- Born: October 2, 1878 San Francisco, California
- Died: January 22, 1963 (aged 84) Los Angeles, California
- Occupations: barber, schoolteacher, musician, businessman, inventor, saloon keeper
- Spouse: Lula Belle Charlton
- Children: 1
- Parent(s): Monroe Spikes Sr., Medora Kirby Spikes

= Richard Spikes =

American inventor (1878–1963)

Richard Bowie Spikes (October 2, 1878 – January 22, 1963) was an African-American inventor who held several United States patents. He is credited with developing and improving inventions such as a beer tap, a modification of an automatic gear shift mechanism for motor vehicles, and a safety braking system for trucks and buses. Notably, his beer tap patent was purchased by the Milwaukee Brewing Company, and variations of his design are still in use today. However, many of his other inventions were not widely adopted during his lifetime.

==Life==
Richard B. Spikes was born in San Francisco, California and the fifth of nine children of Monroe Spikes, a barber, and his wife Medora (Kirby) Spikes. Two of his younger brothers, John Curry Spikes (1881–1955) and Reb Spikes (1888–1982), were musicians and songwriters (Someday Sweetheart, a jazz standard [1919] was their biggest hit). Reb Spikes was a noted jazz saxophonist who worked with Jelly Roll Morton, Kid Ory and Sid Le Protti; among the well known jazzmen he gave a start to were Lionel Hampton and Les Hite.

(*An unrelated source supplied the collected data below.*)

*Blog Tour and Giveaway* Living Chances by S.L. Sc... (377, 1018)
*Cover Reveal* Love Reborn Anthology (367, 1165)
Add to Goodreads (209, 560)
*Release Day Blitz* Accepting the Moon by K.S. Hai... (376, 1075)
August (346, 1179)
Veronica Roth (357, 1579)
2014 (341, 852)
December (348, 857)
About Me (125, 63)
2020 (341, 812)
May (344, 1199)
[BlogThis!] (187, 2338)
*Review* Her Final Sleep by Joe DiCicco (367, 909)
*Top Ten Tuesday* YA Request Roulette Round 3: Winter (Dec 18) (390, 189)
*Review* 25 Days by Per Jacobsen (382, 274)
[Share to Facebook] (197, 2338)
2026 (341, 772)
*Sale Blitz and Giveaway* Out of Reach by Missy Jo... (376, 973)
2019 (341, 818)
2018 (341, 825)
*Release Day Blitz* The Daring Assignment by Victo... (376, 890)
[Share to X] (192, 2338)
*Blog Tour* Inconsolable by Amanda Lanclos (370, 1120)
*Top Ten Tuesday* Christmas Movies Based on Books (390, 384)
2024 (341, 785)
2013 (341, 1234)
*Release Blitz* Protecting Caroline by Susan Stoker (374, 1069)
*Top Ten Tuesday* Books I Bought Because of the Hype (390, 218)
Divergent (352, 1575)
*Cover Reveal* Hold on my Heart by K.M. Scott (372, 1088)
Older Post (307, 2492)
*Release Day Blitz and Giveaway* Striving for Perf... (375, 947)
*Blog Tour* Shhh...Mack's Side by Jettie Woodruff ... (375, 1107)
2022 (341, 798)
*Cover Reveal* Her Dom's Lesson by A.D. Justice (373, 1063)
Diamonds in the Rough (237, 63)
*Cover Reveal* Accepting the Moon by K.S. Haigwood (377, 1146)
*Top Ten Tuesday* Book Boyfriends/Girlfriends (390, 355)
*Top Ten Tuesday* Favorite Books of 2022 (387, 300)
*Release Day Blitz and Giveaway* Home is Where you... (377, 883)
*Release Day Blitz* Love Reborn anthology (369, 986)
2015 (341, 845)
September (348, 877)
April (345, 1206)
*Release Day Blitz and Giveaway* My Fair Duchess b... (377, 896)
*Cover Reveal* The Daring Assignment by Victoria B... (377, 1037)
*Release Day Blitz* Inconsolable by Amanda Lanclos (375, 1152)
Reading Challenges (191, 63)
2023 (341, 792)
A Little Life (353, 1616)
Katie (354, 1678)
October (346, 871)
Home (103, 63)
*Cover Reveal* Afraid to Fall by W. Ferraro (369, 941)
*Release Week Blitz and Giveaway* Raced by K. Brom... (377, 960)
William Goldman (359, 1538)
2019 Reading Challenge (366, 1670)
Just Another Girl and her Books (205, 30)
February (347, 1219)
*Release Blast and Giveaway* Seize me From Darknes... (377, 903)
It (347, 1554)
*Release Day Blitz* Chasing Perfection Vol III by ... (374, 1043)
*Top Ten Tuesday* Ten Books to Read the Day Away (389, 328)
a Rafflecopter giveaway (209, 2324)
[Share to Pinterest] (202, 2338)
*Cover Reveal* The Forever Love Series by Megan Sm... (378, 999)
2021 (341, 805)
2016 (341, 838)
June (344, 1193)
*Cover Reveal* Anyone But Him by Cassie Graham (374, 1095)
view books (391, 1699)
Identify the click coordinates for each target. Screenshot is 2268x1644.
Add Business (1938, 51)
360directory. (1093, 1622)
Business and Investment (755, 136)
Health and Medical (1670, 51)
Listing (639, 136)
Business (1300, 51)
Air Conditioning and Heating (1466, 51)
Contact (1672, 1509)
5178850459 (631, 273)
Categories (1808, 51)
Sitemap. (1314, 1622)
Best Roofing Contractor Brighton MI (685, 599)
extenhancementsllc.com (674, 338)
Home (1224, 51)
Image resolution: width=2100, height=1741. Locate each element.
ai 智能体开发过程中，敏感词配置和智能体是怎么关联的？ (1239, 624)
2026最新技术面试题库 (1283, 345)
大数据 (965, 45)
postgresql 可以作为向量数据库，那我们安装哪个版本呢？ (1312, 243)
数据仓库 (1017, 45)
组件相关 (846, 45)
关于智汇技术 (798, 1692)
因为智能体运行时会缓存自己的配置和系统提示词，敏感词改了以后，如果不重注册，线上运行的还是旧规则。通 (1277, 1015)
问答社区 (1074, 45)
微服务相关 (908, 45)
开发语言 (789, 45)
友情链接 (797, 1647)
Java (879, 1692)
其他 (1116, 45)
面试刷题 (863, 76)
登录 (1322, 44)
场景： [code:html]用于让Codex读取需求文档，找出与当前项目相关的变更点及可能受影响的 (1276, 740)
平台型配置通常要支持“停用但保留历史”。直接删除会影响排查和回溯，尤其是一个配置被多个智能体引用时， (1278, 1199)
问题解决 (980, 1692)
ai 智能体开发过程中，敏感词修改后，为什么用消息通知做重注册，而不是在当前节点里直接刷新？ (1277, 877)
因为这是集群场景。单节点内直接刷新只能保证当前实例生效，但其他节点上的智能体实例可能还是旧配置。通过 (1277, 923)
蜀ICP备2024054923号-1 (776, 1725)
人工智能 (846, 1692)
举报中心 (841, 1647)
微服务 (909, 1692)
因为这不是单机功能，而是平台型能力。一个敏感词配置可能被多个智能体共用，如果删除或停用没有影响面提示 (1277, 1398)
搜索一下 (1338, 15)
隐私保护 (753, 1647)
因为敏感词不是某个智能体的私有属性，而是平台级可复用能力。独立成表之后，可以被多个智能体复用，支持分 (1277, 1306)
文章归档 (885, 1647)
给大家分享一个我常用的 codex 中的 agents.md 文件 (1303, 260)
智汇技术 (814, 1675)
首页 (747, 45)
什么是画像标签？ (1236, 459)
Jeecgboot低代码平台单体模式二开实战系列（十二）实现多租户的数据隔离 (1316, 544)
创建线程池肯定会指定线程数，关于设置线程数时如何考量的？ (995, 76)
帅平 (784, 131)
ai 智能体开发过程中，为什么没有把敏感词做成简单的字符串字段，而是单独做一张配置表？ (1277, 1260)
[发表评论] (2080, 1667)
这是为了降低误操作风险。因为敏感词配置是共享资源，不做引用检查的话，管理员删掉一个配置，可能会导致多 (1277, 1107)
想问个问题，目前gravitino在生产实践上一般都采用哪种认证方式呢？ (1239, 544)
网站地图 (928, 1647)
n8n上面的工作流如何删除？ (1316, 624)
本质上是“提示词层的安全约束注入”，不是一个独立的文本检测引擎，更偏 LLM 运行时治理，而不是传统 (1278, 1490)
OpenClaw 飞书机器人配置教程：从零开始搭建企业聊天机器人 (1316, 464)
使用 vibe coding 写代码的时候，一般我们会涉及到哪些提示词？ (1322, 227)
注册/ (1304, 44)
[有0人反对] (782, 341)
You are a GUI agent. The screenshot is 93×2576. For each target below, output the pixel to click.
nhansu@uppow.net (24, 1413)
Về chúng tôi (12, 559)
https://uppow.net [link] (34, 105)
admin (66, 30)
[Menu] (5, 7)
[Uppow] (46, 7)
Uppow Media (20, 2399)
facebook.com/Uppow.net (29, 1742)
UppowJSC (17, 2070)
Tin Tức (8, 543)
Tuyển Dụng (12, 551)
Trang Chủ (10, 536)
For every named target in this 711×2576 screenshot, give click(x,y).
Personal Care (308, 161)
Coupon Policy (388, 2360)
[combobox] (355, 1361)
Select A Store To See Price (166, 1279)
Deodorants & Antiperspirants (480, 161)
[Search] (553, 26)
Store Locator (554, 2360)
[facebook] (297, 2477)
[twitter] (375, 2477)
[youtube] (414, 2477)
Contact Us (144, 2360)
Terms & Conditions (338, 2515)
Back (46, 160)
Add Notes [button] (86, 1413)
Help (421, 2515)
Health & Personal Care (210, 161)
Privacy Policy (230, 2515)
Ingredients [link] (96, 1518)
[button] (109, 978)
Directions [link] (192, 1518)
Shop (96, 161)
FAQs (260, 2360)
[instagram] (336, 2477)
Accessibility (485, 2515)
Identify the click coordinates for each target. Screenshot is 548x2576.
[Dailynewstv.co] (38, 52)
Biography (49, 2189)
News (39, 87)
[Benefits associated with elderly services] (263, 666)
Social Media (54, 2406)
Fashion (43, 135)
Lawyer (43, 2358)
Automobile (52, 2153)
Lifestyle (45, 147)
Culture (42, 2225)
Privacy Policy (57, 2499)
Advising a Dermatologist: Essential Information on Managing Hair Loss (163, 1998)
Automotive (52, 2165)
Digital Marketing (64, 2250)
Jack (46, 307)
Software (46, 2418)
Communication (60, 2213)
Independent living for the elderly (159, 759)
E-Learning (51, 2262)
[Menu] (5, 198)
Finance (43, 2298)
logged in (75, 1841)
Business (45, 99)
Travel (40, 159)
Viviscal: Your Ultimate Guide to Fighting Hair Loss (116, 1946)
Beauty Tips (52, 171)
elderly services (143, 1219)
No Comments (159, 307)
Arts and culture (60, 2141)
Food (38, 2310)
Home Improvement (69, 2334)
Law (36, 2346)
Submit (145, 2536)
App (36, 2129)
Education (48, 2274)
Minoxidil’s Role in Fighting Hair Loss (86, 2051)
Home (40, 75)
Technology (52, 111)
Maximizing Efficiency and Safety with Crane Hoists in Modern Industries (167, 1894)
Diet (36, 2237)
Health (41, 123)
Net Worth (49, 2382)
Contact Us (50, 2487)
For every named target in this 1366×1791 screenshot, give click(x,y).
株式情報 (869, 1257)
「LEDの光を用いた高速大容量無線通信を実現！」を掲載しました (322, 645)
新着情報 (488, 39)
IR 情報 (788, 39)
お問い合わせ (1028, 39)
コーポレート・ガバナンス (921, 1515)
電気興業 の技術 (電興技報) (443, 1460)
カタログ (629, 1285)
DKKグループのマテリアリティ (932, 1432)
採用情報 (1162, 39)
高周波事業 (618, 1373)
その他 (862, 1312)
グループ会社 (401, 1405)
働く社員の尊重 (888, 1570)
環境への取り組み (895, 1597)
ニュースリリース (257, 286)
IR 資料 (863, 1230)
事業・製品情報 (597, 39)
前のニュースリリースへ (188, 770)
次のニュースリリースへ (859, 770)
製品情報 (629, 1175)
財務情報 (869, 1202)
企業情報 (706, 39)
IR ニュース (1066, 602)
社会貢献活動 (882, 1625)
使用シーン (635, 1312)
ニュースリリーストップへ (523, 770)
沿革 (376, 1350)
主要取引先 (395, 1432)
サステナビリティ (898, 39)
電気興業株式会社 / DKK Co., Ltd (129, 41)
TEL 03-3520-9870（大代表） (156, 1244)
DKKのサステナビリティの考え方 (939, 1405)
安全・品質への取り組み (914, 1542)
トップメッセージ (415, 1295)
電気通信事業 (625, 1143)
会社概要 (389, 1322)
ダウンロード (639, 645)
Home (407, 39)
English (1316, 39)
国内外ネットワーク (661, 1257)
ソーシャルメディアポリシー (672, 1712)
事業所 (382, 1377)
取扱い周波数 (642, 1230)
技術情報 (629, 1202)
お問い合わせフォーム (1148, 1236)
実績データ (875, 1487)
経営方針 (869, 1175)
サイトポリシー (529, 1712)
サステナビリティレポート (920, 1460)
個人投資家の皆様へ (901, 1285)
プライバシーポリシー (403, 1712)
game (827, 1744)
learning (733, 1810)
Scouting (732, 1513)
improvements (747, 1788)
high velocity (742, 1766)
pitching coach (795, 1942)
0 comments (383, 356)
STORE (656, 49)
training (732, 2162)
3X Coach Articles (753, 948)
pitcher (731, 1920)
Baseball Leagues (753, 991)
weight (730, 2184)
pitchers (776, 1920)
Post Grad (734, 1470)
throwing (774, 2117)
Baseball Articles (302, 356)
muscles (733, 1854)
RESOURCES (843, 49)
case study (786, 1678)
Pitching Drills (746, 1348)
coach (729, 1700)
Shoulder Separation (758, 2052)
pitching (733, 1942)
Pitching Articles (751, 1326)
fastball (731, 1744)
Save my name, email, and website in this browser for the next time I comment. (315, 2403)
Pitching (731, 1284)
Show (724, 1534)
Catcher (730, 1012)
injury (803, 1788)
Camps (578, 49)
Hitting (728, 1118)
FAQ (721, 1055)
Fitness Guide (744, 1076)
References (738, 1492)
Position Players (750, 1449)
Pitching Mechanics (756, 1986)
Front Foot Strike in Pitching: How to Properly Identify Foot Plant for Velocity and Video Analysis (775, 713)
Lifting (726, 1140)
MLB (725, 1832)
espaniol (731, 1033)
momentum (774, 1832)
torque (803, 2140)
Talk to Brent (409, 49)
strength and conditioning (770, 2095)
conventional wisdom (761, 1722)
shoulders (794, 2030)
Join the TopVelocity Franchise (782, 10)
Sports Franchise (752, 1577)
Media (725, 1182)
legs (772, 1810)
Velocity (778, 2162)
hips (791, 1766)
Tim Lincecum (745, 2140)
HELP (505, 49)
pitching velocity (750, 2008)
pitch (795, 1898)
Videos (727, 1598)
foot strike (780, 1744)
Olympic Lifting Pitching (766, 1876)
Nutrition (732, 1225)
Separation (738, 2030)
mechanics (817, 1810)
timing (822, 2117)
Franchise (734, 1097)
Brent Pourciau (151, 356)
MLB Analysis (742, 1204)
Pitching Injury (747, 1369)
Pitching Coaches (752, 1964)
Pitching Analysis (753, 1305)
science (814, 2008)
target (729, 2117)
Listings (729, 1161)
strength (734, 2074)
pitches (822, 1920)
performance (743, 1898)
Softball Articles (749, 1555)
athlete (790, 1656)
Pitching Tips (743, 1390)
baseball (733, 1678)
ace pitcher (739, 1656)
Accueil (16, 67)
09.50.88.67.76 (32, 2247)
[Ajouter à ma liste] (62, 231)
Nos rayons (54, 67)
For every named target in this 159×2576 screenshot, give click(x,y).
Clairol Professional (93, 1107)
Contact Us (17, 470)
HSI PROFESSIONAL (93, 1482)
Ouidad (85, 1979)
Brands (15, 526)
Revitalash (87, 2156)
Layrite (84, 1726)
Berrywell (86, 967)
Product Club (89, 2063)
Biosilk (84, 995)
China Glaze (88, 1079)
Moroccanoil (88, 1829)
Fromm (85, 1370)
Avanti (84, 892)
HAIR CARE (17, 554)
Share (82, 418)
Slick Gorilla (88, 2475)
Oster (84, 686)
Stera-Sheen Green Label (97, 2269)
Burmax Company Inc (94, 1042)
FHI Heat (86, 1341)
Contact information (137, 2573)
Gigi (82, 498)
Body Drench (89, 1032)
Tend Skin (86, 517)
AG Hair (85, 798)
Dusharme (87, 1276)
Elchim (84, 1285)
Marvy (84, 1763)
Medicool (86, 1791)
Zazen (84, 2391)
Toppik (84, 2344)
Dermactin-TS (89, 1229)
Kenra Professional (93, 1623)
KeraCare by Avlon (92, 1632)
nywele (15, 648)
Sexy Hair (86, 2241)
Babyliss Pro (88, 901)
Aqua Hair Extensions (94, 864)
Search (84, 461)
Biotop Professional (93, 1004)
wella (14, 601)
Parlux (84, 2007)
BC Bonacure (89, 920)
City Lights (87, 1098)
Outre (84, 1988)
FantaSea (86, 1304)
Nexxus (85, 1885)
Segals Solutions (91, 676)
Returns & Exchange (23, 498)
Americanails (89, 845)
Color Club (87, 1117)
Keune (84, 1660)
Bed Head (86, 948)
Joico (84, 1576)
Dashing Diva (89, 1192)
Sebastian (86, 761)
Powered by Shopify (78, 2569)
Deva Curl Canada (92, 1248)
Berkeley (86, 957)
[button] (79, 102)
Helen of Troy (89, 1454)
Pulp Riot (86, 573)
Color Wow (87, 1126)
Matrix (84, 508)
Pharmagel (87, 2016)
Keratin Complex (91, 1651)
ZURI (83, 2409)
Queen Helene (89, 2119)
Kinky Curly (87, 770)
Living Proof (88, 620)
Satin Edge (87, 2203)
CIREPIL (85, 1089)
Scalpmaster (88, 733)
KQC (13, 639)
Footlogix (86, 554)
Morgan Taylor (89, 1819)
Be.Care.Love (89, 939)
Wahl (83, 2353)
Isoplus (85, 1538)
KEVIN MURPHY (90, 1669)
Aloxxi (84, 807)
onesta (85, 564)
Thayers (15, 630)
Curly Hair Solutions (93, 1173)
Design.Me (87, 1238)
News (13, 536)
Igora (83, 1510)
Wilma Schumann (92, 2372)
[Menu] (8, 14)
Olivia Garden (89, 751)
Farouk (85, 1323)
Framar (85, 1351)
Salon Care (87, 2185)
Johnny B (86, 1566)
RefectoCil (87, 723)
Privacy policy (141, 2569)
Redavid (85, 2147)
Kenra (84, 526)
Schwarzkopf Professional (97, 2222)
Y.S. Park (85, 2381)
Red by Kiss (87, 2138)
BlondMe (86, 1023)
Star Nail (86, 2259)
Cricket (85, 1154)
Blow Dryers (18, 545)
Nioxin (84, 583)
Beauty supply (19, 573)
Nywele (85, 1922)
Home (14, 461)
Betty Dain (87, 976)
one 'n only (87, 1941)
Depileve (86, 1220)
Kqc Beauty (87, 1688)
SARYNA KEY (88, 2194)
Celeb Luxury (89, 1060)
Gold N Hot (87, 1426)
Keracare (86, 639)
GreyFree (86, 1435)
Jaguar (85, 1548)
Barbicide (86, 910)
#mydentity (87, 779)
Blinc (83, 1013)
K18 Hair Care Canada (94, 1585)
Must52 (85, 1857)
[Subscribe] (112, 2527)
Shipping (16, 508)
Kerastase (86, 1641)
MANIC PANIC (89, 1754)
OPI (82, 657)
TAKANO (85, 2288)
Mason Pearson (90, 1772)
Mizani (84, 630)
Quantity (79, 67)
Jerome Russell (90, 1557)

Although a capable musician—piano and violin—Richard Spikes learned to cut hair in his father's barber shop, and then became a public school teacher in Beaumont, Texas. On October 8, 1900, he married Lula Belle Charlton (1880–1970), daughter of Charles Napoleon Charlton, an ex-slave who co-founded the first public schools for African Americans in the city of Beaumont. Richard and Lula had one son, Richard Don Quixote Spikes (1902–1989).

Soon after his marriage, the elder Spikes moved west to Albuquerque, New Mexico and later Bisbee, Arizona where he operated a barber shop and later a saloon. He became dissatisfied with how draft beer was dispensed from a keg; and developed variations on the pressure-dispense beer tap. The patent was purchased by the Milwaukee Brewing Company and variations of the invention are still in use.

Moving to San Francisco, California, Richard Spikes eventually received a patent pertaining to automobile directional signals, which he installed on a Pierce-Arrow car in 1913. However, contrary to many sources, Spikes was not the original inventor of this pivotal device, as Percy Douglas-Hamilton was awarded in 1906 for his creation of the first directional signals, six years before Spikes developed his version of the device. While he was working on his brake testing machine a few years later, the Oakland, California Police Department was interested enough to give it a tryout.

Spikes continued working as a barber, owning and operating shops in San Francisco, Fresno, California and Stockton, California until his eyesight began to fade due to the effects of glaucoma which affected other members of his family, including his brother John, who received a patent for a "writing aid for the blind"—a paper holder, essentially a pad with a clip affixed to it in order to secure sheets of writing paper. Richard Spikes also kept working; in December 1932, Spikes received a patent for modifications to the automatic gear shift device based on automatic transmission for automobiles and other motor vehicles invented in 1904 by the Sturtevant brothers of Boston, Massachusetts.

== Inventions ==
Richard Spikes patented or developed the following inventions:
- , Beer Tapper (1908)
- , Billiard Cue Rack (1910)
- , Continuous contact trolley pole (1919)
- Brake Testing Machine (1923)
- Pantograph (1923)
- Combination Milk Bottle Opener and Cover (1926)
- Methods and Apparatus of Obtaining Average Samples and Temperature of Tank Liquids (1932)
- Modifications to the automatic gear shift (1932)
- Transmission and shifting thereof (1933)
- Horizontally Swinging Barber's Chair (1950)
- Automatic Safety Brake System (1962)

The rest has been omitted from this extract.